|Technology and data have transformed our lives, as we’re more connected and better informed than ever before. However, technology has also made us more anxious about security risks / Photo by: Konstantin Pelikh via 123RF|
Technology and data have transformed our lives, as we’re more connected and better informed than ever before, according to Bob Grove and Anjuli Bedi of the World Economic Forum, an independent international organization. However, technology has also made us more anxious about security risks.
Remember the 2018 Cambridge Analytica scandal? That’s an example of how our personal data can be easily gathered, leaked, and exploited for political gain. Nowadays, big data and other emerging technologies such as AI have the potential to change businesses for the better.
How Does AI and Big Data Work?
In Kevin Casey’s article in online publication platform Enterprisers Project, he said that big data “has just been getting bigger.” It is perceived as a desired state in organizations that are implementing and experimenting with machine learning and other related AI fields. Senior digital strategist at Anexinet Glenn Gruber stated, “AI and ML (machine learning) are now giving us new opportunities to use the big data that we already had, as well as unleash a whole lot of new use cases with new data types."
In fact, data can be in the form of videos, photos, and voice. In the past, people tried to minimize the amount of data, as they could not do anything much to it, and storing it entailed great costs, Gruber added. Big data and AI have a reciprocal relationship. AI depends on the former for success. At the same time, it also helps organizations unlock the potential in their data stores that were otherwise impossible and cumbersome in the past.
|In fact, data can be in the form of videos, photos, and voice. In the past, people tried to minimize the amount of data, as they could not do anything much to it, and storing it entailed great costs / Photo by: Konstantin Pelikh via 123RF|
Gruber explained that we want to gather as much data as we can to drive better insight into problems. The more we put data into ML models, the better they get. For Gruber, it’s a “virtuous cycle.”
AI and big data underscore and create new needs around governance, infrastructure, and data preparation, Gruber explained. However, in some cases, ML and AI technologies might play an essential role in addressing operational complexities.
How AI and Big Data Are Used In Various Industries
AI and big data can be used in tandem with improved customer experiences, analytics, improved efficiencies, and the like. Let’s look at how these two function in practical settings, per Casey's analysis.
1. Extract Structured Data From Non-Standardized Sources
Storing big data in a usable, cost-effective manner is a struggle. But that “usable” piece of data can be tricky when it comes to unstructured data, comprising 70% or more of enterprise data. It’s a chore for humans to transform unstructured data into usable formats. CTO at Exasol Mathias Golembek mentioned how AI can be applied to big data.
Organizations can train a model by making it learn from scanned invoices and the historical data of extracted structured data such as due date, recipient, invoice ID, and more. This process is done by humans since each invoice looks different. By using the historical data of invoices, it’s possible to create a model that could provide structured data just by scanning invoices.
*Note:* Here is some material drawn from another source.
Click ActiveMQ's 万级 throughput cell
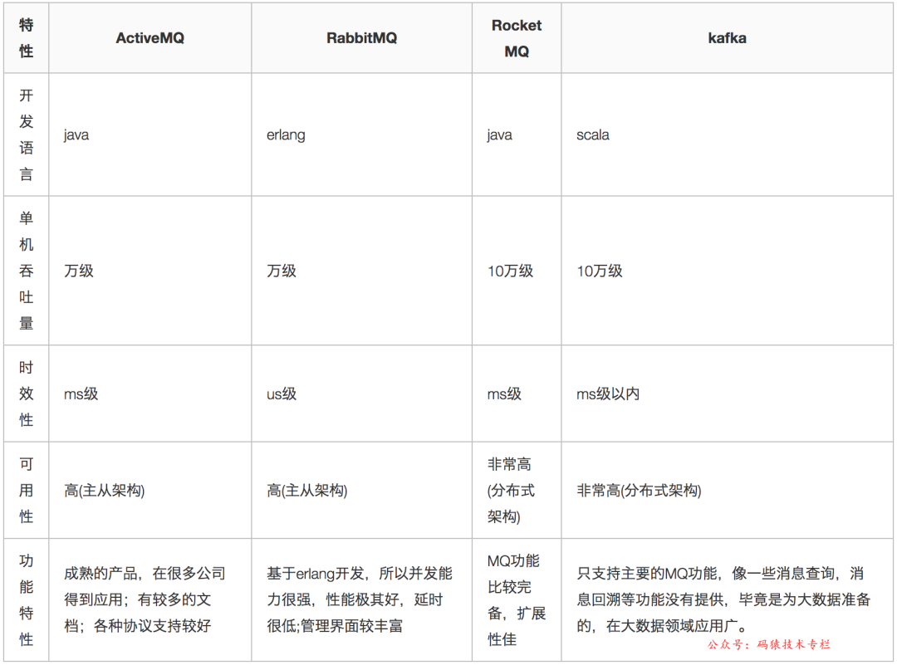 (79, 271)
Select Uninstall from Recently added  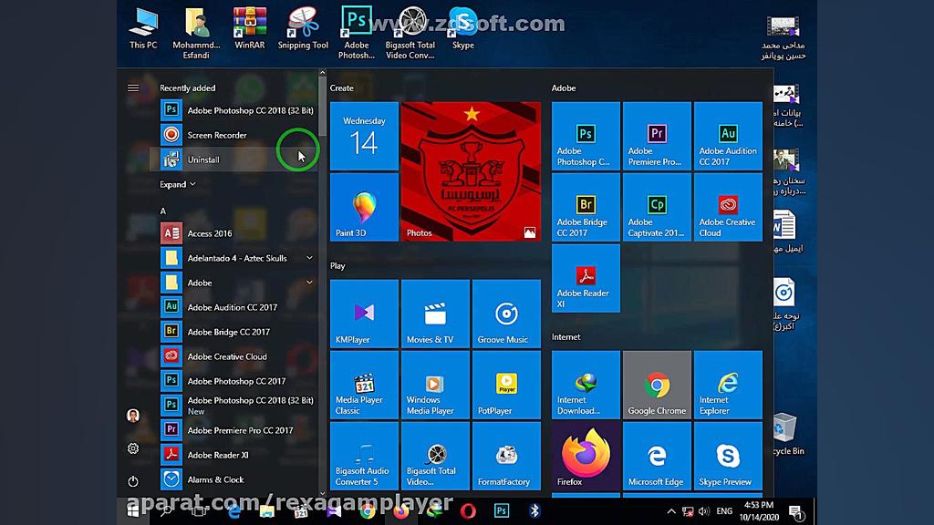coord(203,160)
This can be applied to finance, HR, and content management. With the help of AI, businesses can turn unstructured data into actionable information that can be employed in intelligent automation systems, allowing firms to make better decisions, chief innovation officer at ABBYY Anthony Macciola explained.
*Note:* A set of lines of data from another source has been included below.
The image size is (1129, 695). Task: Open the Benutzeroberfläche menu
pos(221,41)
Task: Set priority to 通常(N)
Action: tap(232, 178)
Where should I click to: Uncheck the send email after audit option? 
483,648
|AI and big data can be used in tandem with improved customer experiences, analytics, improved efficiencies, and the like / Photo by: Pop Nukoonrat via 123RF|
2. Improve Bureaucratic Processes
There’s complexity and bureaucracy in health, finance, and insurance services. Hence, these industries are experimenting with AI to cut red tape and improve processes and outcomes. In the financial sector, back-office operations at banks involve complex and labor-intensive data sets, as noted by general manager of data, analytics, and AI/ML at Persistent Systems Sameer Dixit.
When handled by robotic process automation and AI/ML, banks can save on time and costs when performing tasks like knowing their customers’ check, where it involves verifying a customer’s identity and address. In the mortgage industry, AI can be used to improve data analysis and automate “critical path processes,” according to director of product management at AI Foundry Arvind Jagannath.
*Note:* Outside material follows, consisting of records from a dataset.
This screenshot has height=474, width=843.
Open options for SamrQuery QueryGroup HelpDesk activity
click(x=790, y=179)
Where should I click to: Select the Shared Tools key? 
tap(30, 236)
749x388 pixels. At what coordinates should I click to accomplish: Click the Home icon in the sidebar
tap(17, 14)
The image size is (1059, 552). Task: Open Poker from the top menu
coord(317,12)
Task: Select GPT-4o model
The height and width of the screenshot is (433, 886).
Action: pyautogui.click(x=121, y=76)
With that, he said, “You can get mortgage processing down to just a matter of days.” This makes home-buying less stressful and faster for the buyer. For banks and lenders, they can process loans at a quicker rate. Plus, AI can process mortgages “with high accuracy rates.”
3. Utilize Audio Assets
“This call may be recorded for quality assurance and training purposes.” Every time you hear it, it makes big data even bigger, Brian Atkiss, director of advanced analytics at Anexinet, said. Companies usually store recorded calls for “manual review and compliance reasons,” often in compressed sizes to save on storage.
With advances in text-to-speech algorithms and AI, the recordings can be transcribed in real-time or near-time. Transcripts will become a “treasure trove of useful data” that firms can utilize to analyze customer experiences and boost operational performance. As for storage issues, the uncompressed files do not need to be stored. Instead, the transcripts of the call will be stored.
Big data and AI cannot be separated. They work hand-in-hand to help businesses offer better services to their customers. Moreover, employees will not be burdened with doing every single task manually. Presently, the future is looking good for big data and AI.